TRIBUNNEWS.COM, JAKARTA - Peneliti dari Masyarakat Pemantau Peradilan Indonesia (MaPPI-FHUI), Dio Ashar Wicaksana menilai adanya Rancangan Undang-undang (RUU) Contempt of Court yang diusulkan oleh Ikatan Hakim Indonesia (IKAHI) menimbulkan kekhawatiran tersendiri.
Meskipun awalnya dibentuk dengan adanya semangat melindungi peradilan dari proses intervensi, namun adanya RUU ini, menurutnya berpotensi buruk bagi masyarakat umum.
Oleh karena itu, MaPPI mencatat beberapa poin perihal adanya RUU tersebut.
Pertama, kata Dio, terlepas dari ketidakjelasan ruang lingkup pengaturan Undang-undang Contempt of Court, adanya RUU ini berpotensi akan adanya tumpang tindih luar biasa antara ketentuan dalam undang-undang Contempt of Court dengan ketentuan dalam undang-undang lain, dalam contoh ini adalah KUHP.
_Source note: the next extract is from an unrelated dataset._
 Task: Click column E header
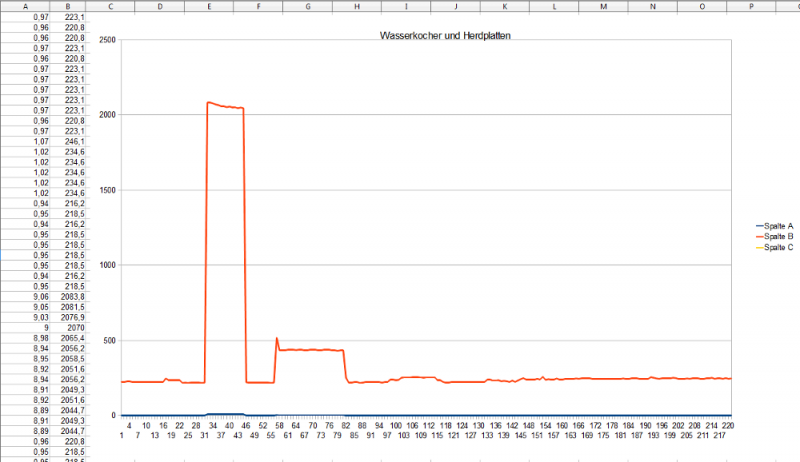coord(208,5)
"Padahal, pengaturan perlindungan terhadap integritas pengadilan tidak hanya diakomodasi oleh KUHP saja, namun tersebar secara sporadis dalam berbagai undang-undang lainnya. Jika dikaitkan dengan larangan pers memberikan keterangan yang merusak integritas hakim atau pengadilan, menurut Dio, maka dapat digunakan pengaturan dalam Kode Etik Pers," ujarnya kepada wartawan di Jakarta, Senin (7/12/2015).
Selain itu, kata Dio, perlindungan hakim saat ini juga sudah mulai diatur tersendiri didalam RUU Jabatan Hakim. Sehingga, adanya undang-undang Contempt of Court justru akan mengacaukan sistem perundang-undangan yang ada.
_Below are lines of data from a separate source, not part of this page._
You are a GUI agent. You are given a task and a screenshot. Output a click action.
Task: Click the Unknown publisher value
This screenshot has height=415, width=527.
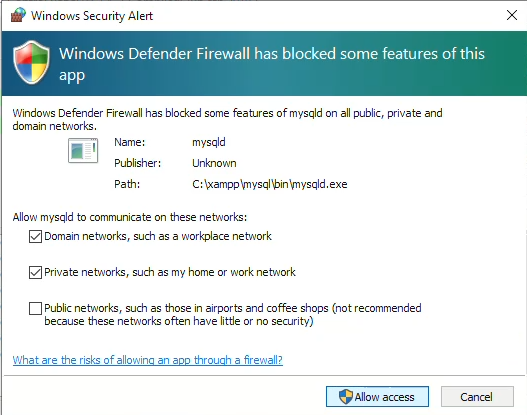click(214, 163)
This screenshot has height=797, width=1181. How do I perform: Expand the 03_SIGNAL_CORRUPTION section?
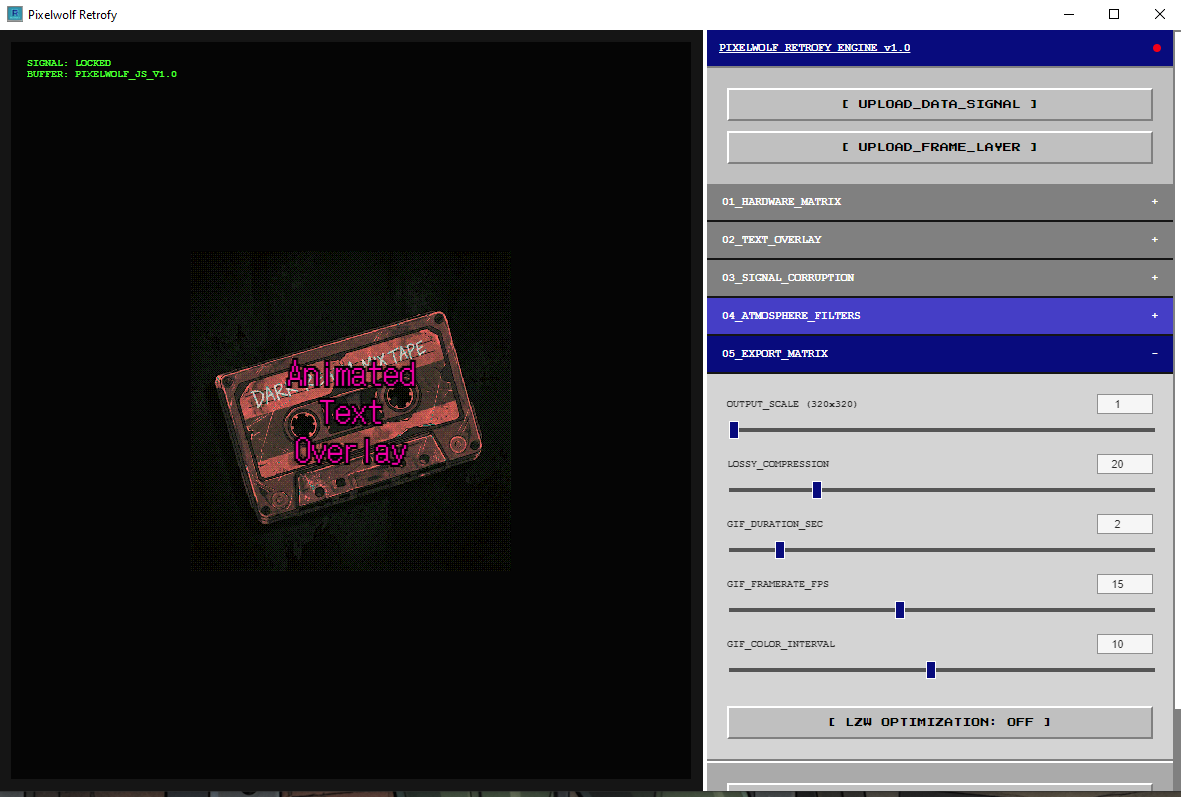939,278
Kedua, prinsip pengadilan adalah terbuka untuk umum. Menurutnya, esensi peradilan terbuka untuk masyarakat, agar tidak ada jurang antara masyarakat dan pengadilan.
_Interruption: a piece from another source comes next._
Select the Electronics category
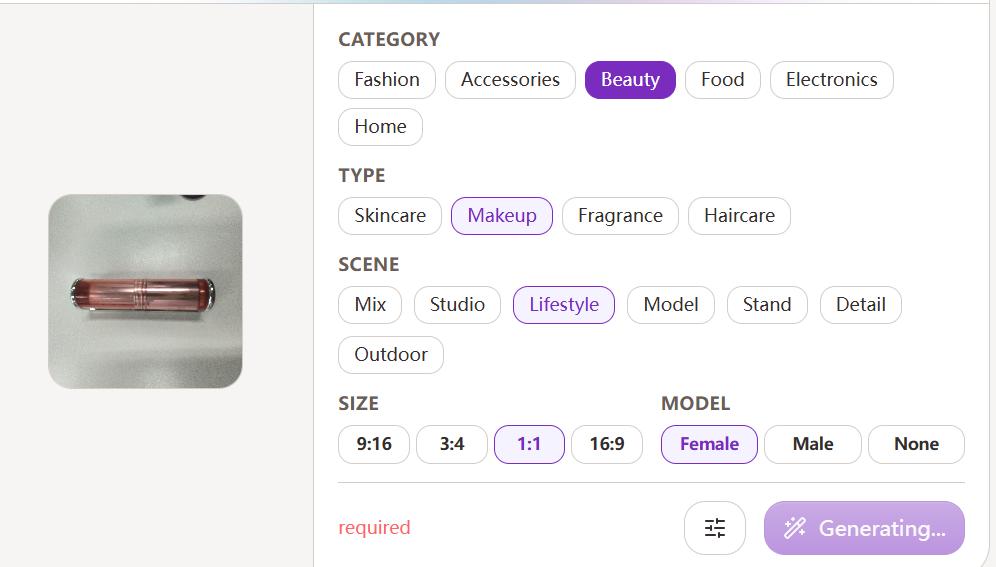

Sehingga masyarakat bisa melihat proses peradilan, dan mencegah adanya proses yang tidak adil. Bahkan masyarakat bisa memberikan penilaian dan masukan jika menemukan adanya pelanggaran yang dilakukan oleh hakim.
Ketiga, lanjut dia, adanya ketentuan pidana di RUU ini berpotensi mengurangi akuntabilitas peradilan terhadap publik.
Pasalnya nantinya masyarakat akan takut memberikan masukan karena khawatir akan dipidana.
"Seperti pendapat dari Robert Klitgaard, dimana dia menyebutkan satu formula “C=M+D-A” yang artinya korupsi ( C) akan terjadi jika monopoli (M) kekuasaan ditambah diskresi (D) yang kuat tanpa diimbangi akuntabilitas (A). Padahal peran publik untuk mengawasi kinerja peradilan sangatlah dibutuhkan," ujarnya.
Lagipula, tidak jarang masukan publik berperan penting bagi perbaikan lembaga maupun aparat peradilan. Seperti contoh temuan masyarakat terhadap pelanggaran kode etik Hakim menjadi sarana MA ataupun Komisi Yudisial (KY) untuk menindaklanjuti perbaikan terhadap perilaku hakim.
"Selain itu, survei keterbukaan informasi peradilan yang dilakukan oleh MaPPI (2013) menjadi rekomendasi bagi MA untuk memperbaiki kualitas pelayanannya ke depan," ujarnya.
Keempat, terang Dio, RUU CoC tersebut berpotensi memunculkan adanya kriminalisasi baru. Menurutnya dalam konteks ini, undang-undang Contempt of Court tidak menilai dengan cermat tindakan mana saja yang layak untuk dipidana, dan mana yang bisa diselesaikan dengan cara lain.
Seperti contoh di dalam Pasal 24 RUU CoC mengatur jika ada pihak yang mempublikasikan proses persidangan yang sedang berlangsung dapat dipidana maksimum 10 tahun penjara.
"Ketentuan pasal tersebut bisa berpotensi mengancam kemerdekaan pers, nantinya pers tidak akan bisa meliput proses jalannya persidangan," ujarnya.
RUU CoC ini memang belum diterima oleh DPR, namun adanya wacana RUU, tekan Dio, perlu dipertimbangkan kembali.
Terlebih di dalam RUU ini terdapat beberapa tindakan yang memang secara konseptual masuk ke dalam ranah pidana.
Dalam hal ini MaPPI berpendapat Pemerintah dan DPR berfokus terlebih dahulu pada pembuatan RUU KUHP dan KUHAP terlebih dahulu.
"Selain itu pembahasan mengenai perlindungan jabatan hakim juga saat ini akan dibahas di RUU Jabatan Hakim. Oleh karena itu, RUU CoC lebih baik tak perlu dilanjutkan, karena berpotensi akan adanya tumpang tindih dengan peraturan perundangan lain dan berpotensi melanggar prinsip peradilan yang terbuka untuk masyarakat," imbuh Dio.